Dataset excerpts
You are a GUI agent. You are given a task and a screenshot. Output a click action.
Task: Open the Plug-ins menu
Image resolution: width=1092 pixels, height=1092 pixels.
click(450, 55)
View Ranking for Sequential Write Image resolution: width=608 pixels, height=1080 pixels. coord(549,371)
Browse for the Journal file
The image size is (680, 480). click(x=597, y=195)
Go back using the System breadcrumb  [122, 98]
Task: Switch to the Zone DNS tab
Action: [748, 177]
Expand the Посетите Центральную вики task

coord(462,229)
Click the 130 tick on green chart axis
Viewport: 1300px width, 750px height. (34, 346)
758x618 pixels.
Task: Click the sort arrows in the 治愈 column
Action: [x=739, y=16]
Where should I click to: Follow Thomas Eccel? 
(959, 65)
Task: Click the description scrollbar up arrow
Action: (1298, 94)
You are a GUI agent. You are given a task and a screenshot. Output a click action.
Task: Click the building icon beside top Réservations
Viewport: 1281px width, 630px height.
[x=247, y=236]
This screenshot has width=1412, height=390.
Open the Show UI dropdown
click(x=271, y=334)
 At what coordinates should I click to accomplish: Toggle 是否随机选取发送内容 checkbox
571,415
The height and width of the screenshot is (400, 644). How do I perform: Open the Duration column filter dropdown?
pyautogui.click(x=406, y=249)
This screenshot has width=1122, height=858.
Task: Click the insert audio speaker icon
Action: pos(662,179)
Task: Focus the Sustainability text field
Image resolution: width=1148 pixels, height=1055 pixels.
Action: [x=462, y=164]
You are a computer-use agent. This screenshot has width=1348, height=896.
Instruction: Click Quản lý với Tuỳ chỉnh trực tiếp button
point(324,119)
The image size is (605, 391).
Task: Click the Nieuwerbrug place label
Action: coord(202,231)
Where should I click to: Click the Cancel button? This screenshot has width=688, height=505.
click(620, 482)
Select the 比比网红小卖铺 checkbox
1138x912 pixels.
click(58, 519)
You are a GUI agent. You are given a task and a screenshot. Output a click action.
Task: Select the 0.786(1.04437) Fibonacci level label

▶ _Task prompt_
Every record must be returned exactly.

▶ _Task result_
You are a GUI agent. You are given a task and a screenshot. Output a click action.
Task: Open the Plug-ins menu
Image resolution: width=1092 pixels, height=1092 pixels.
click(450, 55)
View Ranking for Sequential Write Image resolution: width=608 pixels, height=1080 pixels. coord(549,371)
Browse for the Journal file
The image size is (680, 480). click(x=597, y=195)
Go back using the System breadcrumb  [122, 98]
Task: Switch to the Zone DNS tab
Action: [748, 177]
Expand the Посетите Центральную вики task

coord(462,229)
Click the 130 tick on green chart axis
Viewport: 1300px width, 750px height. (34, 346)
758x618 pixels.
Task: Click the sort arrows in the 治愈 column
Action: [x=739, y=16]
Where should I click to: Follow Thomas Eccel? 
(959, 65)
Task: Click the description scrollbar up arrow
Action: (1298, 94)
You are a GUI agent. You are given a task and a screenshot. Output a click action.
Task: Click the building icon beside top Réservations
Viewport: 1281px width, 630px height.
[x=247, y=236]
This screenshot has width=1412, height=390.
Open the Show UI dropdown
click(x=271, y=334)
 At what coordinates should I click to accomplish: Toggle 是否随机选取发送内容 checkbox
571,415
The height and width of the screenshot is (400, 644). How do I perform: Open the Duration column filter dropdown?
pyautogui.click(x=406, y=249)
This screenshot has width=1122, height=858.
Task: Click the insert audio speaker icon
Action: pos(662,179)
Task: Focus the Sustainability text field
Image resolution: width=1148 pixels, height=1055 pixels.
Action: [x=462, y=164]
You are a computer-use agent. This screenshot has width=1348, height=896.
Instruction: Click Quản lý với Tuỳ chỉnh trực tiếp button
point(324,119)
The image size is (605, 391).
Task: Click the Nieuwerbrug place label
Action: coord(202,231)
Where should I click to: Click the Cancel button? This screenshot has width=688, height=505.
click(620, 482)
Select the 比比网红小卖铺 checkbox
1138x912 pixels.
click(58, 519)
You are a GUI agent. You are given a task and a screenshot. Output a click action.
Task: Select the 0.786(1.04437) Fibonacci level label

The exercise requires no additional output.